**Assigned task:** Can you retype only the lines from the one with "Reject All (69, 2560)" through the final line of the material, exactly as given?

►

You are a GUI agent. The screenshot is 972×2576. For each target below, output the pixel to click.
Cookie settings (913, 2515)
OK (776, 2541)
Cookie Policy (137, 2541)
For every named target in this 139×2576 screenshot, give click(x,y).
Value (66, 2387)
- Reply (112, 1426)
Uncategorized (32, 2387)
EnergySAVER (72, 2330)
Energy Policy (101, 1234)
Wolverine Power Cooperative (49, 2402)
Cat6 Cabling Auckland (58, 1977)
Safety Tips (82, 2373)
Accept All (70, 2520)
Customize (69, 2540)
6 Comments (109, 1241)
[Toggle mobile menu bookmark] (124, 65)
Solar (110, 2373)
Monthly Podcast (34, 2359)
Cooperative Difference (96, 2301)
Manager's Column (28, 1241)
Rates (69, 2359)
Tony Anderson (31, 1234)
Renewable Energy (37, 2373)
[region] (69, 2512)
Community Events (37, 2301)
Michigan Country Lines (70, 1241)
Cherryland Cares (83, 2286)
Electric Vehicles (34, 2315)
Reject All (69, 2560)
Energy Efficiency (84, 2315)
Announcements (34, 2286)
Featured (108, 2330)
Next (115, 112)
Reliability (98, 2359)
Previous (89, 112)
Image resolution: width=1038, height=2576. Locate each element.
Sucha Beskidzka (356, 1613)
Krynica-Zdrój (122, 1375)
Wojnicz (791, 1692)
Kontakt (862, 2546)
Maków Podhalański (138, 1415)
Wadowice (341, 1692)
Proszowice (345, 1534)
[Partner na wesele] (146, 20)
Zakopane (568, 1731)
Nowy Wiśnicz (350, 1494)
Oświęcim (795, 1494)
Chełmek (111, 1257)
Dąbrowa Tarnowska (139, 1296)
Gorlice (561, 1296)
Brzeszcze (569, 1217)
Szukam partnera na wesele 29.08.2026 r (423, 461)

◄

**Solved problem:**
Reject All (69, 2560)
Energy Efficiency (84, 2315)
Announcements (34, 2286)
Featured (108, 2330)
Next (115, 112)
Reliability (98, 2359)
Previous (89, 112)
Image resolution: width=1038, height=2576. Locate each element.
Sucha Beskidzka (356, 1613)
Krynica-Zdrój (122, 1375)
Wojnicz (791, 1692)
Kontakt (862, 2546)
Maków Podhalański (138, 1415)
Wadowice (341, 1692)
Proszowice (345, 1534)
[Partner na wesele] (146, 20)
Zakopane (568, 1731)
Nowy Wiśnicz (350, 1494)
Oświęcim (795, 1494)
Chełmek (111, 1257)
Dąbrowa Tarnowska (139, 1296)
Gorlice (561, 1296)
Brzeszcze (569, 1217)
Szukam partnera na wesele 29.08.2026 r (423, 461)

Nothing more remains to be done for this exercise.